Scrapping policy and production-linked incentive will bring long-term benefits

Interview/ Vikram Kirloskar, vice chairman, Toyota Kirloskar Motor


Vikram Kirloskar, a fourth-generation entrepreneur from the business group that bears his family name, seldom holds back when he speaks about the problems of the auto industry. In an exclusive interview, he talks about the overall demand, the challenges before the sector, the four-month strike at the Toyota Kirloskar Motor plant at Bidadi near Bengaluru, and the road ahead for the company.

Q/How did you deal with the labour strike?

A/A month into the strike, in December 2020, we resumed production involving supervisory staff and other workmen to meet the pent-up market demand. Soon after, many employees gradually and voluntarily started returning to work, thereby ensuring minimum impact that the strike had on production or our customers and other stakeholders. In the first place, the pandemic has enabled us to further strengthen our processes and has helped us become more flexible along with business continuity plans. Our processes at the production end were agile to the extent where we were able to get past the challenges and meet customer demands. Our sales upswing over the last three months stands as a testimony to our strong fundamental practice of skilling our workforce across levels and our robust processes in preparing for all kinds of uncertainties.

Q/How has been the sales in the last two quarters?

A/Demand has been witnessing steady growth over the last two quarters. With factors like pent-up demand and the festive season contributing to the steady increase in the last quarter. Fortunately, the demand continued to surge even in this quarter, predominantly due to the growth in preference for personal mobility and the resurgence of smaller markets, which we were able to capitalise on. Two new launches and an array of attractive offers and finance schemes have also helped us maintain the momentum.

The new year, too, started on a positive note as we were able to sustain the demand generated in the previous quarter and our sales growth is a testimony to the same. In January, our wholesales have been very encouraging and the booking orders have also witnessed a significant rise. February 2021, which was the best month in terms of wholesales numbers in the last two quarters, has also been good in terms of market demand as well as customer orders, as we witnessed a growth of 36 per cent in domestic sales.

Q/What had been your strategy during the low demand period?

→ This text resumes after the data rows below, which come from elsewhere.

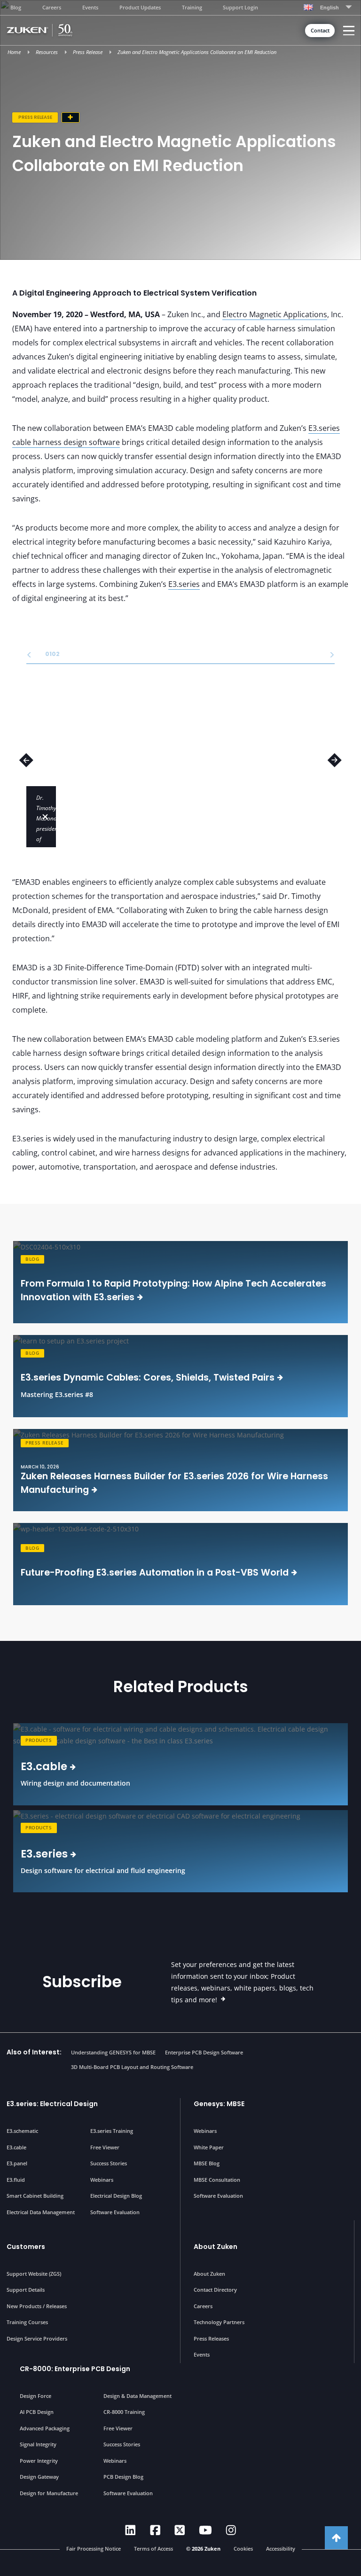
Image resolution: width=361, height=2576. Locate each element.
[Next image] (334, 760)
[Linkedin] (130, 2530)
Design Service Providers (37, 2338)
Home (14, 52)
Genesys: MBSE (219, 2103)
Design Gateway (39, 2476)
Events (90, 7)
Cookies (243, 2548)
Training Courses (27, 2322)
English (329, 7)
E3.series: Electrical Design (52, 2103)
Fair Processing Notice (93, 2548)
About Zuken (215, 2246)
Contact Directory (215, 2289)
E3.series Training (111, 2130)
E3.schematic (22, 2130)
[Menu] (349, 31)
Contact (320, 30)
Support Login (240, 7)
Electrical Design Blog (116, 2195)
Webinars (101, 2179)
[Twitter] (180, 2530)
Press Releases (211, 2338)
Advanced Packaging (45, 2428)
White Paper (209, 2147)
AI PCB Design (37, 2411)
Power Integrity (39, 2460)
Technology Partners (219, 2322)
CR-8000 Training (124, 2411)
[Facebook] (155, 2530)
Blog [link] (32, 1259)
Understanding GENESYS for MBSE (113, 2052)
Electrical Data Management (41, 2212)
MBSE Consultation (217, 2179)
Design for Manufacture (49, 2493)
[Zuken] (52, 30)
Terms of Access (153, 2548)
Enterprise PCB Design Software (204, 2052)
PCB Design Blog (123, 2476)
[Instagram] (231, 2530)
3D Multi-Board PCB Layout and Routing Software (132, 2066)
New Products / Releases (37, 2306)
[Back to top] (336, 2537)
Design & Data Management (137, 2395)
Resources (47, 52)
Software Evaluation (115, 2212)
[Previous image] (26, 760)
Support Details (26, 2289)
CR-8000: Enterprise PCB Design (75, 2368)
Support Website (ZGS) (34, 2273)
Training (192, 7)
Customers (26, 2246)
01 (46, 654)
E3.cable (16, 2147)
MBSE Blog (207, 2163)
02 (53, 654)
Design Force (35, 2395)
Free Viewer (104, 2147)
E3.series (184, 584)
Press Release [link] (44, 1443)
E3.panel (17, 2163)
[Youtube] (205, 2530)
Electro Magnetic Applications (274, 314)
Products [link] (38, 1740)
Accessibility (280, 2548)
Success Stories (108, 2163)
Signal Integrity (38, 2444)
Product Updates (140, 7)
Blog (15, 7)
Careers (51, 7)
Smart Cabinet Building (35, 2195)
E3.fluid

A/We follow the Toyota Production System based on the lean manufacturing concept that helps us optimise resources in terms of workforce and raw material inventories, thereby reducing overheads and cost. In essence, we became agile and efficient while reducing the working capital and financial burden of the entire value chain. We made every effort to improve our products, offer better services, enhance customer delight and digitise our sales operations for customer convenience.

Q/Many companies tried a hybrid sales model during the pandemic.

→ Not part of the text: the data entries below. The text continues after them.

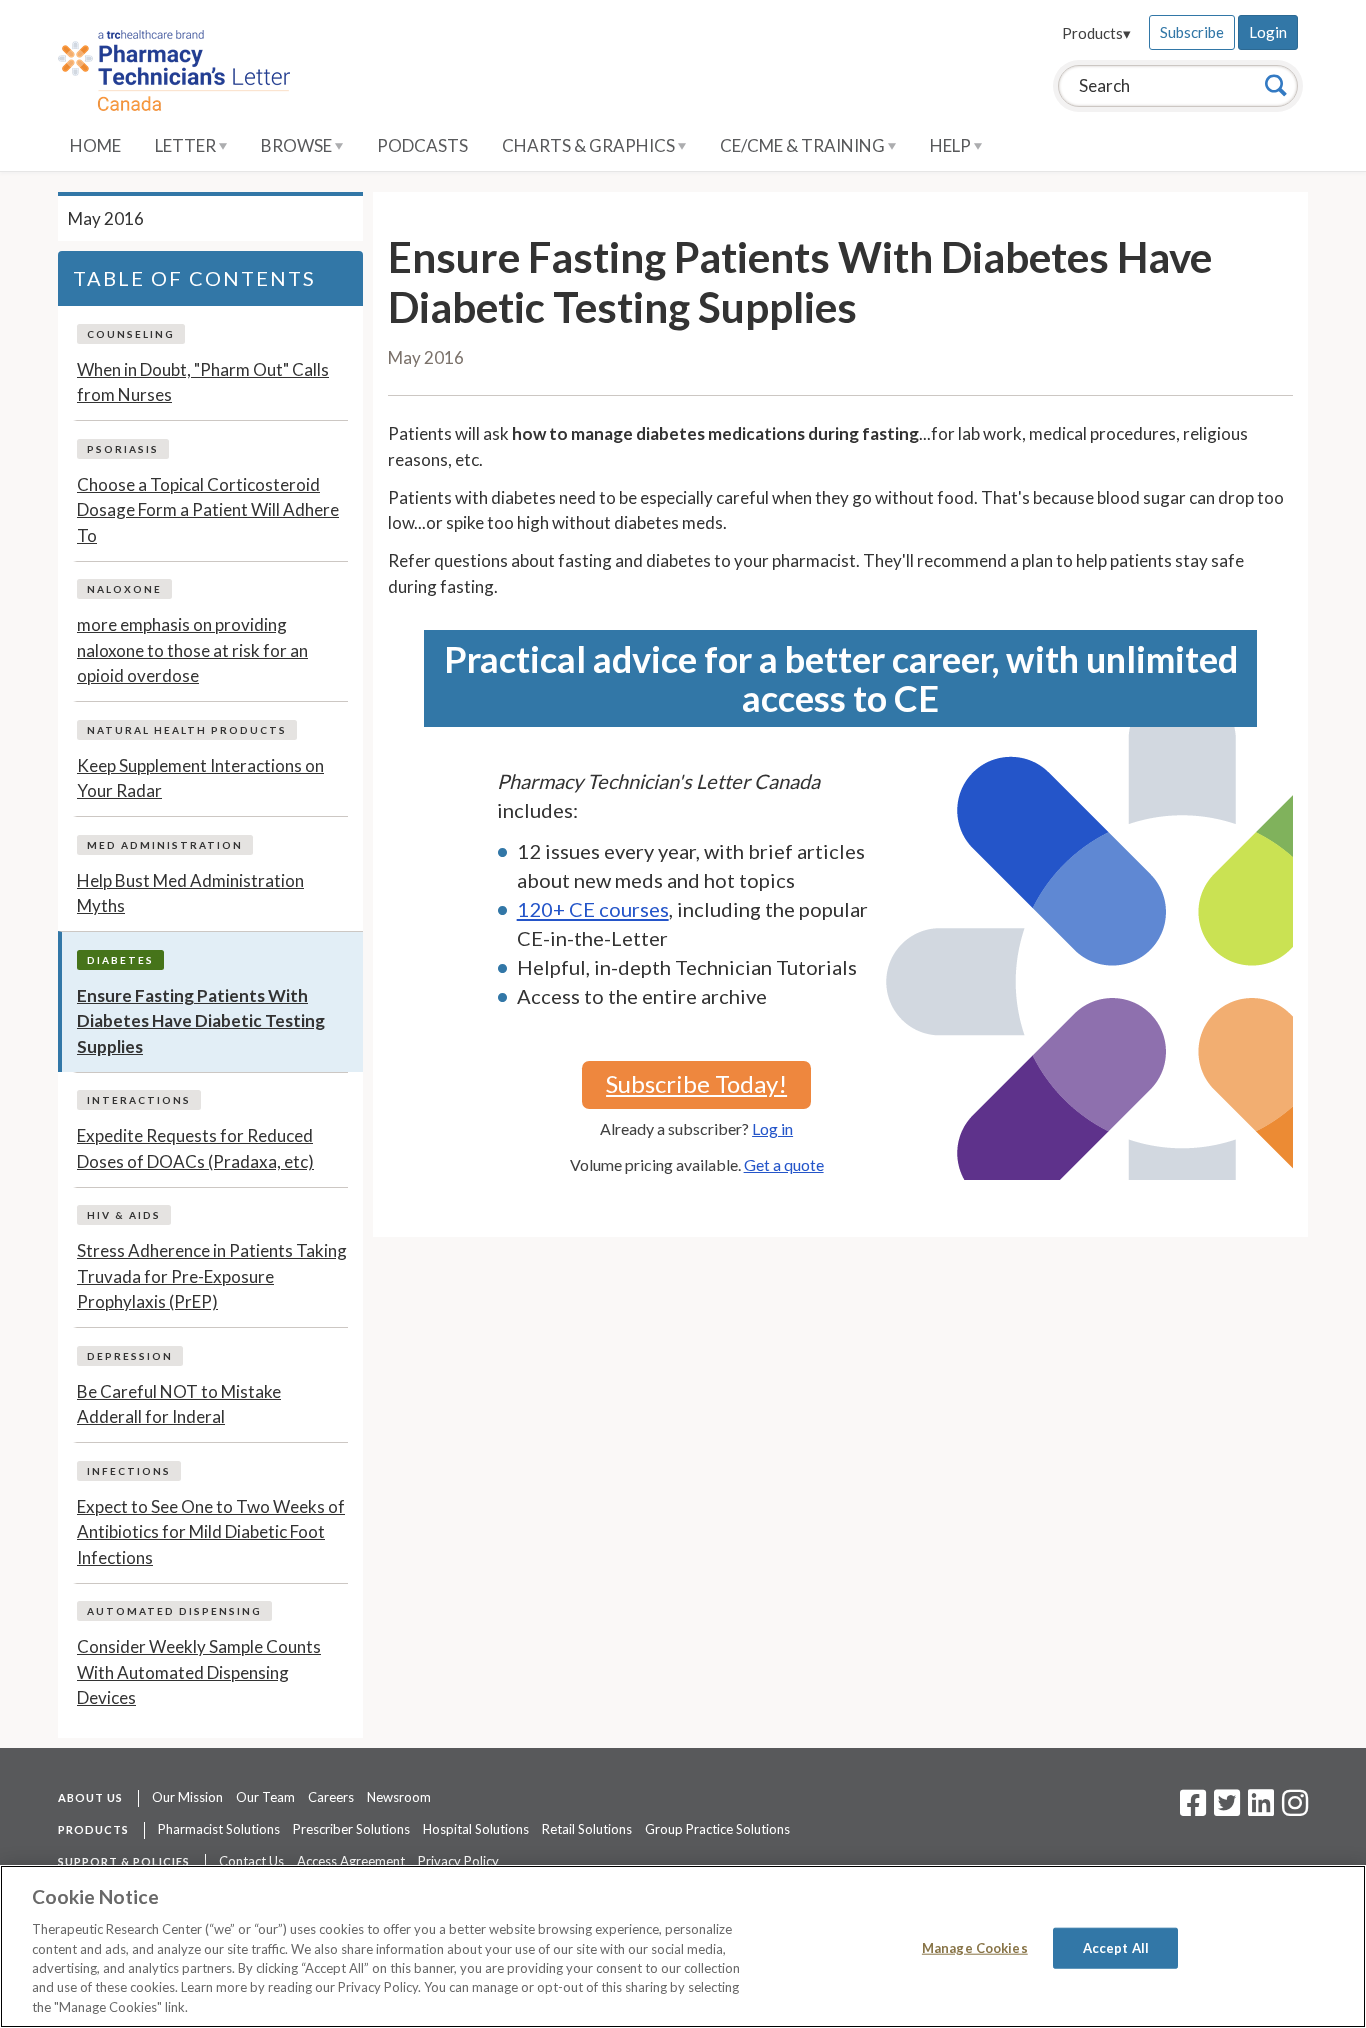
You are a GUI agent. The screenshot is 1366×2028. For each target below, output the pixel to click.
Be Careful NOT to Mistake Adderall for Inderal (179, 1404)
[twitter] (1224, 1809)
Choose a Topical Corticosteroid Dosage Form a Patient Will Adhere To (208, 510)
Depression (130, 1356)
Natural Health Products (187, 730)
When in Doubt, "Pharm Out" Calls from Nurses (203, 382)
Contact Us (251, 1861)
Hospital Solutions (476, 1829)
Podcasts (422, 145)
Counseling (131, 334)
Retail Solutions (587, 1829)
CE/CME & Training (804, 145)
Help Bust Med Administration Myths (190, 893)
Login (1268, 32)
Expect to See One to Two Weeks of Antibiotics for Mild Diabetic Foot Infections (211, 1532)
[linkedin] (1261, 1809)
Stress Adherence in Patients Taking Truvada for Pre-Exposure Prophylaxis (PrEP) (212, 1276)
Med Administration (165, 845)
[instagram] (1295, 1809)
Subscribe (1192, 32)
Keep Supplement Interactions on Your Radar (200, 778)
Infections (129, 1471)
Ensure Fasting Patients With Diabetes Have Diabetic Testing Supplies (201, 1021)
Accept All (1116, 1947)
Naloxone (124, 589)
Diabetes (120, 960)
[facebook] (1193, 1809)
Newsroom (399, 1797)
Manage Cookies (975, 1947)
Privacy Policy (458, 1861)
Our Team (265, 1797)
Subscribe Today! (696, 1083)
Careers (331, 1797)
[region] (683, 1946)
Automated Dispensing (174, 1611)
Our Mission (187, 1797)
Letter (187, 145)
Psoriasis (123, 449)
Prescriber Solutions (351, 1829)
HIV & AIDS (124, 1215)
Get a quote (784, 1164)
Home (95, 145)
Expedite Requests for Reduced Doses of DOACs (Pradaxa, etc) (195, 1148)
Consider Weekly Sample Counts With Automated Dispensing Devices (199, 1672)
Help (952, 145)
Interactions (139, 1100)
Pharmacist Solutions (219, 1829)
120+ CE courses (593, 909)
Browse (298, 145)
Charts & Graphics (590, 145)
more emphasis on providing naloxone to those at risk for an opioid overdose (192, 650)
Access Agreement (351, 1861)
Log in (772, 1128)
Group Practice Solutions (717, 1829)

A/Digital platforms are playing a significant role in the new retail sales model, especially after the Covid-19 crisis. The Indian customers' views and behaviour towards an online car purchase platform have evolved and will further advance in the coming days. We have been constantly adapting to the changing market needs through our services. We have made provisions to digitise the sales process wherein the customer can take a virtual tour of the vehicle, select financing options and even receive a quotation online. We have also made provisions for delivering the vehicle to the customer’s doorstep.

Q/How has been the overall performance of the industry? Where is it headed?

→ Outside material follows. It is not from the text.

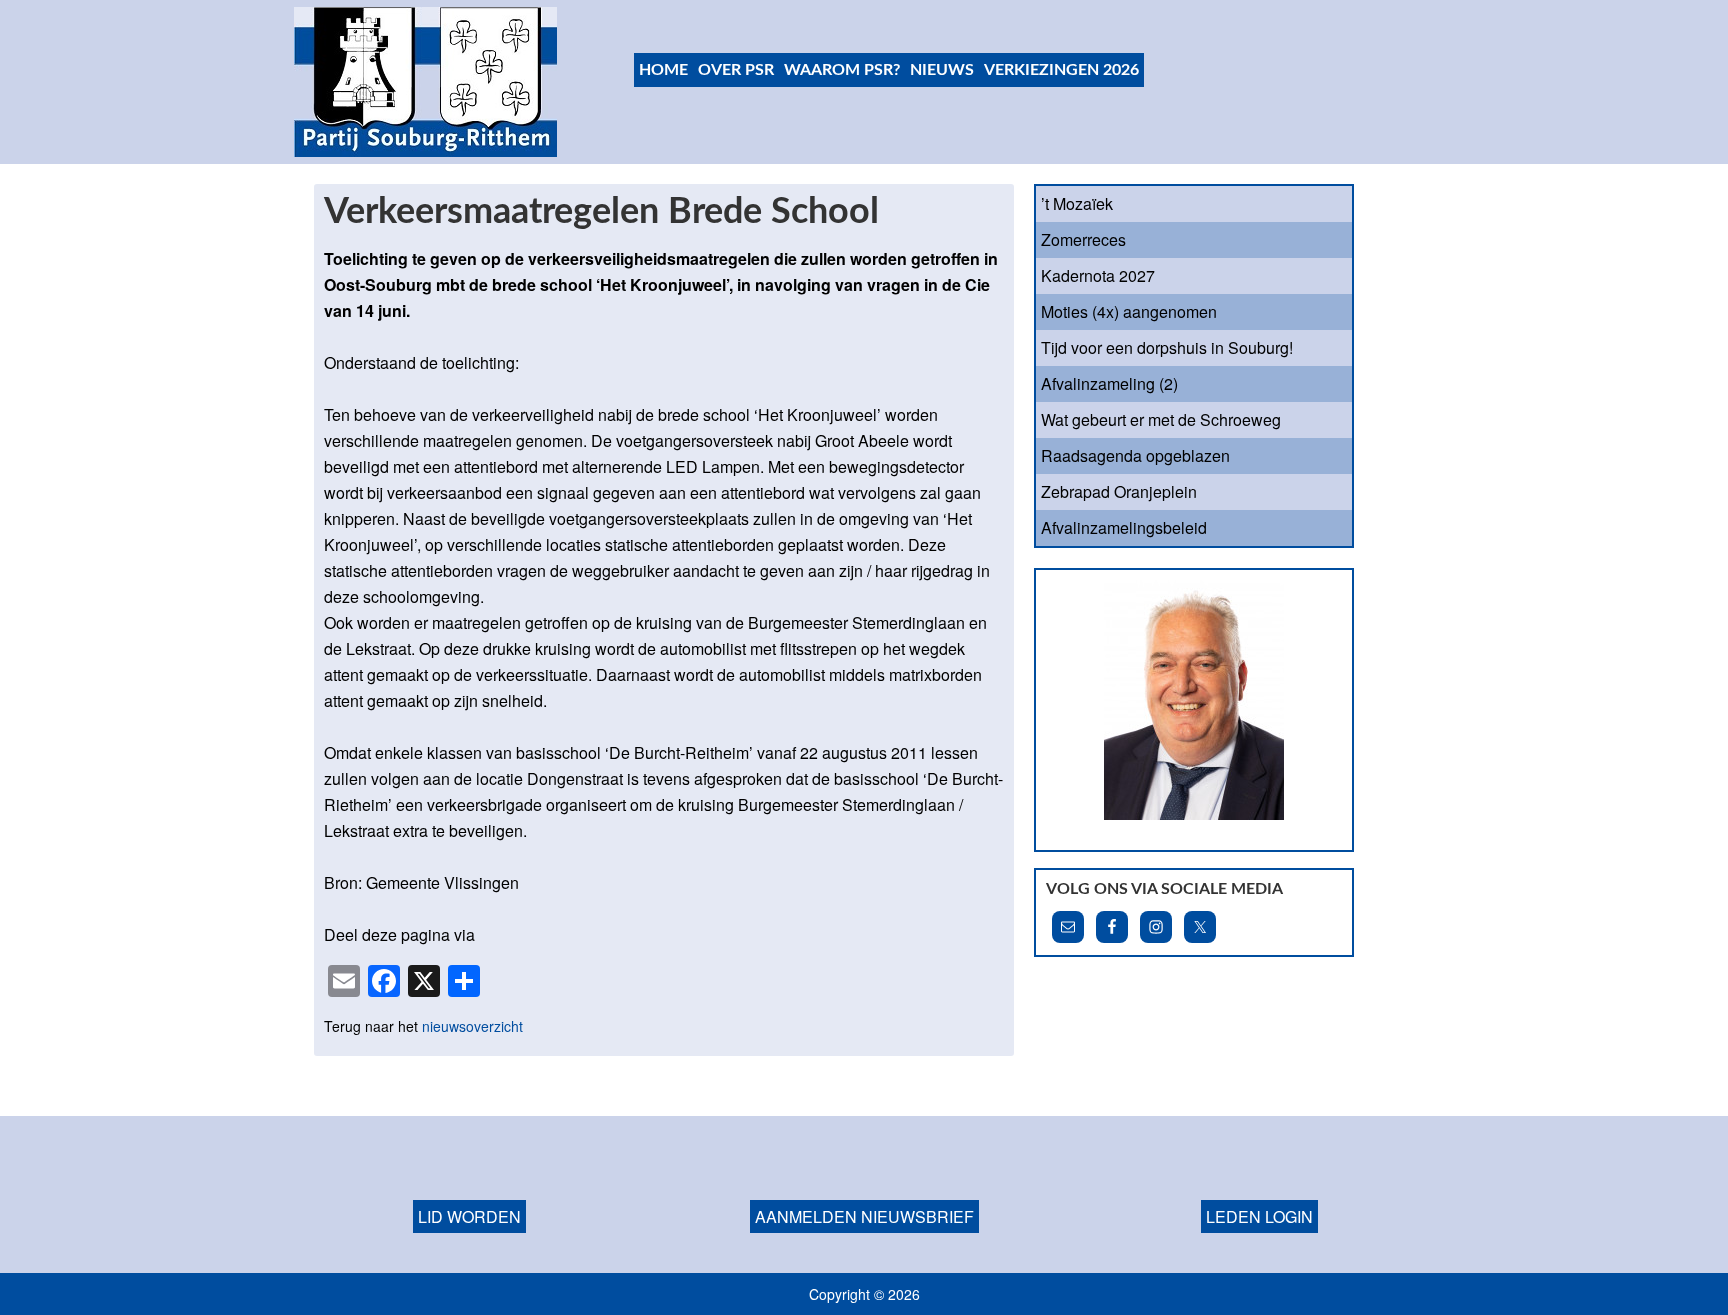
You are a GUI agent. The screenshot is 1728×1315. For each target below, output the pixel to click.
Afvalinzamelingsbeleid (1124, 527)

A/There has been a V-shaped recovery in vehicle sales and we strongly believe that a healthy improvement in economic growth, as well as positive consumer sentiment due to an upward trend in personal incomes, will charter a strong growth path in 2021. The auto industry has also seen a clear shift towards personal mobility and the demand continues to remain robust. There is a rise in demand for compact cars and utility vehicles, but this trend could grow into other segments as well depending on factors like travel needs and the ability to spend.

A healthy industry also requires conducive government policies at both the macro as well as microeconomic levels that can promote demand as well as better production levels and we have seen some very welcoming and timely interventions by the government in this regard. We believe that the introduction of the scrapping policy and the production-linked incentive scheme will bring with it some long-term benefits.

Q/What are your views on localisation in manufacturing?

A/We are working towards reserving plant capacity considering our future product strategies including those under the Toyota-Suzuki alliance. On localisation, we are constantly trying to increase the levels with every new product launch and our dependence on imports has significantly reduced. As part of our commitment to supplier development, we impart over 48,000 man-hours of process and human resource training per year to our supplier partners that has resulted in an average localisation level of about 81 per cent. Currently, the localisation levels of our flagship products are averaging about 85 per cent. We will work closely with the government by supporting our tier I, II and III suppliers to reduce import dependence and become globally cost-competitive.